--- START ---
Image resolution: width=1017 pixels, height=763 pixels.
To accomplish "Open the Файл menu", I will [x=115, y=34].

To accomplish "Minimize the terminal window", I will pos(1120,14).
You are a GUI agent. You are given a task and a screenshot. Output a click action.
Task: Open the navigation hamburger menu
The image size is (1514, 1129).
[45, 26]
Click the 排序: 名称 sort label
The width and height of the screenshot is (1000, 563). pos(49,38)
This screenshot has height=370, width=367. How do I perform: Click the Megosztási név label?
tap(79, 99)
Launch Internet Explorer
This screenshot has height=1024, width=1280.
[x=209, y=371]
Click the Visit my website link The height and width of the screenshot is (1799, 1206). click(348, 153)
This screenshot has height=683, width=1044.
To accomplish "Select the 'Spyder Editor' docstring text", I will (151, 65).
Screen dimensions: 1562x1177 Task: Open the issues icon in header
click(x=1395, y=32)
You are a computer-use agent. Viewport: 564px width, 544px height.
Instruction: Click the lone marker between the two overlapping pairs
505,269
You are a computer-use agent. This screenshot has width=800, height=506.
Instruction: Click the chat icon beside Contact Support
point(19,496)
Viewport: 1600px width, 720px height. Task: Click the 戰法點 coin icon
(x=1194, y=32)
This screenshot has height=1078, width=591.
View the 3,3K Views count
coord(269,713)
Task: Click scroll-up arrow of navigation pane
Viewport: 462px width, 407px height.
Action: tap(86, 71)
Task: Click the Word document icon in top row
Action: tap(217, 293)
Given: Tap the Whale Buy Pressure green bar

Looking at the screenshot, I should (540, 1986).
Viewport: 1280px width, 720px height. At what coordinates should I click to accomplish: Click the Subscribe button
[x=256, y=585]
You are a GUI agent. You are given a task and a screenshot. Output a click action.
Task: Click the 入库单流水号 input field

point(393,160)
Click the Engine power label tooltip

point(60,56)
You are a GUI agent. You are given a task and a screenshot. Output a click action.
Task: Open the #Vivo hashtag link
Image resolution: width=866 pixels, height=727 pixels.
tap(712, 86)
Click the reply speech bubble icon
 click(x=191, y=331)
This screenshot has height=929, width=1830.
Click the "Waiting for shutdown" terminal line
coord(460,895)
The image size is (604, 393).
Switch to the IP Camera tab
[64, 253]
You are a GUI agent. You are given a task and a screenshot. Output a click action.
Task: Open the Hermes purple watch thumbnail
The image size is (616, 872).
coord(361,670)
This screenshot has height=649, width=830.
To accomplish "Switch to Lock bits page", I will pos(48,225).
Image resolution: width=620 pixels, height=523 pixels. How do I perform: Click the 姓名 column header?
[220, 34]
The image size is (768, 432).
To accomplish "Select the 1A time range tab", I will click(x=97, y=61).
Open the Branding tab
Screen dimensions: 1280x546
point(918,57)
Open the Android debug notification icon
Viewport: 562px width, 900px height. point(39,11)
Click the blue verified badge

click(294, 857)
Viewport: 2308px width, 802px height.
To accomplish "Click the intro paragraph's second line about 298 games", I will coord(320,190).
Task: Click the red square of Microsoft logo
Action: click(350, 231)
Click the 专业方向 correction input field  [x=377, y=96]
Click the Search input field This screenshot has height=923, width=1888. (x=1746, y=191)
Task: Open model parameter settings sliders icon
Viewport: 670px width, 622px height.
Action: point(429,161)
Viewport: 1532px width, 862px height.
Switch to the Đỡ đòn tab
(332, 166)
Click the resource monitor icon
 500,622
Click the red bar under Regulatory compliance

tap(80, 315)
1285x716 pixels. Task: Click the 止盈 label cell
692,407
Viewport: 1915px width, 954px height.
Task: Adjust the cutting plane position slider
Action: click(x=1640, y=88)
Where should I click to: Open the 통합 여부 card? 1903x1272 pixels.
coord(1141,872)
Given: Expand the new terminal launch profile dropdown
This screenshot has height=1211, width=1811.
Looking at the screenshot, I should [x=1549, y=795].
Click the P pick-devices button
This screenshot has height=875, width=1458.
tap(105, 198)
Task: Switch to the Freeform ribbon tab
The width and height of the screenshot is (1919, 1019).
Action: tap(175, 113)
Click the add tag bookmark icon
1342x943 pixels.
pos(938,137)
--- END ---
**Exercise:**
Quote all the records exactly, please, leaving none out.

**Written response:**
Image resolution: width=1017 pixels, height=763 pixels.
To accomplish "Open the Файл menu", I will [x=115, y=34].

To accomplish "Minimize the terminal window", I will pos(1120,14).
You are a GUI agent. You are given a task and a screenshot. Output a click action.
Task: Open the navigation hamburger menu
The image size is (1514, 1129).
[45, 26]
Click the 排序: 名称 sort label
The width and height of the screenshot is (1000, 563). pos(49,38)
This screenshot has height=370, width=367. How do I perform: Click the Megosztási név label?
tap(79, 99)
Launch Internet Explorer
This screenshot has height=1024, width=1280.
[x=209, y=371]
Click the Visit my website link The height and width of the screenshot is (1799, 1206). click(348, 153)
This screenshot has height=683, width=1044.
To accomplish "Select the 'Spyder Editor' docstring text", I will (151, 65).
Screen dimensions: 1562x1177 Task: Open the issues icon in header
click(x=1395, y=32)
You are a computer-use agent. Viewport: 564px width, 544px height.
Instruction: Click the lone marker between the two overlapping pairs
505,269
You are a computer-use agent. This screenshot has width=800, height=506.
Instruction: Click the chat icon beside Contact Support
point(19,496)
Viewport: 1600px width, 720px height. Task: Click the 戰法點 coin icon
(x=1194, y=32)
This screenshot has height=1078, width=591.
View the 3,3K Views count
coord(269,713)
Task: Click scroll-up arrow of navigation pane
Viewport: 462px width, 407px height.
Action: tap(86, 71)
Task: Click the Word document icon in top row
Action: tap(217, 293)
Given: Tap the Whale Buy Pressure green bar

Looking at the screenshot, I should (540, 1986).
Viewport: 1280px width, 720px height. At what coordinates should I click to accomplish: Click the Subscribe button
[x=256, y=585]
You are a GUI agent. You are given a task and a screenshot. Output a click action.
Task: Click the 入库单流水号 input field

point(393,160)
Click the Engine power label tooltip

point(60,56)
You are a GUI agent. You are given a task and a screenshot. Output a click action.
Task: Open the #Vivo hashtag link
Image resolution: width=866 pixels, height=727 pixels.
tap(712, 86)
Click the reply speech bubble icon
 click(x=191, y=331)
This screenshot has height=929, width=1830.
Click the "Waiting for shutdown" terminal line
coord(460,895)
The image size is (604, 393).
Switch to the IP Camera tab
[64, 253]
You are a GUI agent. You are given a task and a screenshot. Output a click action.
Task: Open the Hermes purple watch thumbnail
The image size is (616, 872).
coord(361,670)
This screenshot has height=649, width=830.
To accomplish "Switch to Lock bits page", I will pos(48,225).
Image resolution: width=620 pixels, height=523 pixels. How do I perform: Click the 姓名 column header?
[220, 34]
The image size is (768, 432).
To accomplish "Select the 1A time range tab", I will click(x=97, y=61).
Open the Branding tab
Screen dimensions: 1280x546
point(918,57)
Open the Android debug notification icon
Viewport: 562px width, 900px height. point(39,11)
Click the blue verified badge

click(294, 857)
Viewport: 2308px width, 802px height.
To accomplish "Click the intro paragraph's second line about 298 games", I will coord(320,190).
Task: Click the red square of Microsoft logo
Action: click(350, 231)
Click the 专业方向 correction input field  [x=377, y=96]
Click the Search input field This screenshot has height=923, width=1888. (x=1746, y=191)
Task: Open model parameter settings sliders icon
Viewport: 670px width, 622px height.
Action: point(429,161)
Viewport: 1532px width, 862px height.
Switch to the Đỡ đòn tab
(332, 166)
Click the resource monitor icon
 500,622
Click the red bar under Regulatory compliance

tap(80, 315)
1285x716 pixels. Task: Click the 止盈 label cell
692,407
Viewport: 1915px width, 954px height.
Task: Adjust the cutting plane position slider
Action: click(x=1640, y=88)
Where should I click to: Open the 통합 여부 card? 1903x1272 pixels.
coord(1141,872)
Given: Expand the new terminal launch profile dropdown
This screenshot has height=1211, width=1811.
Looking at the screenshot, I should [x=1549, y=795].
Click the P pick-devices button
This screenshot has height=875, width=1458.
tap(105, 198)
Task: Switch to the Freeform ribbon tab
The width and height of the screenshot is (1919, 1019).
Action: tap(175, 113)
Click the add tag bookmark icon
1342x943 pixels.
pos(938,137)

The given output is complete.